OK, let's run as below.

# 2-classes: binomial logit
> dbi.glm<-glm(label~.,dbi,family=binomial)

# 3-classes: multinomial logit
> library(VGAM)
> dml.vglm<-vglm(label~.,dml,family=multinomial)
> out.vglm<-predict(dml.vglm,newdata=pgrid2,type="response")
> out.vglm.class<-matrix(rep(0,dim(out.vglm)[1]),ncol=1)
> for (i in 1:length(out.vglm.class)) {
+     out.vglm.class[i]<-as.numeric(which.max(out.vglm[i,]))-1
+ }

# Plot with binomial logit
> plot(c(),type='n',xlim=c(-0.5,3.5),ylim=c(-0.5,3.5))
> par(new=T)
> polygon(c(-0.5,-0.5,3.5),c(3.5,-0.5,-0.5),col='#aaaaff')
> par(new=T)
> polygon(c(-0.5,3.5,3.5),c(3.5,-0.5,3.5),col='#ffaaaa')
> par(new=T)
> plot(dbi[,-3],pch=19,col=c(rep('blue',25),rep('red',25)),cex=3,xlim=c(-0.5,3.5),ylim=c(-0.5,3.5))
> par(new=T)
> contour(px2,py2,array(predict(dbi.glm,newdata=pgrid2),dim = c(length(px2),length(py2))),xlim=c(-0.5,3.5),ylim=c(-0.5,3.5),lwd=6,col='purple',levels = 0.5,drawlabels = T)

# Plot with multinomial logit
> plot(c(),type='n',xlim=c(-0.5,4.5),ylim=c(-0.5,4.5))
> par(new=T)
> polygon(c(-0.5,-0.5,3.5),c(3.5,-0.5,-0.5),col='#aaaaff')
> par(new=T)
> polygon(c(-0.5,3.5,4.5,4.5,1.0,-0.5),c(3.5,-0.5,-0.5,1.0,4.5,4.5),col='#ffaaaa')
> par(new=T)
> polygon(c(1.0,4.5,4.5),c(4.5,1.0,4.5),col='#ccffcc')
> par(new=T)
> plot(dml[,-3],pch=19,col=c(rep('blue',25),rep('red',25),rep('green',25)),cex=3,xlim=c(-0.5,4.5),ylim=c(-0.5,4.5))
> par(new=T)
> contour(px2,py2,array(out.vglm.class,dim=c(length(px2),length(py2))),xlim=c(-0.5,4.5),ylim=c(-0.5,4.5),col="purple",lwd=6,drawlabels=T,levels=c(0.5,1.5))
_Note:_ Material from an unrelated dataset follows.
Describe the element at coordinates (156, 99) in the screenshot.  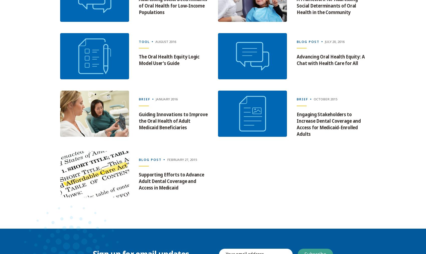
I see `'January 2016'` at that location.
f:id:TJO:20150402174435p:plain

f:id:TJO:20150402174446p:plain

All perfect! :) Please remember how decision tree works on the same linearly separable patterns.

f:id:TJO:20150320190847p:plain:w250 f:id:TJO:20150320190901p:plain:w250

Conclusions

Lessons in this post are:

Logistic regression is one of the best classifier for linearly separable patterns
But in some limited cases it also works for linearly non-separable patterns with some interaction terms

Actually I don't know how interaction terms strictly work in logistic regression (in particular its theoretical property), but I think it would be helpful for improving performance of logistic regression as a classifier.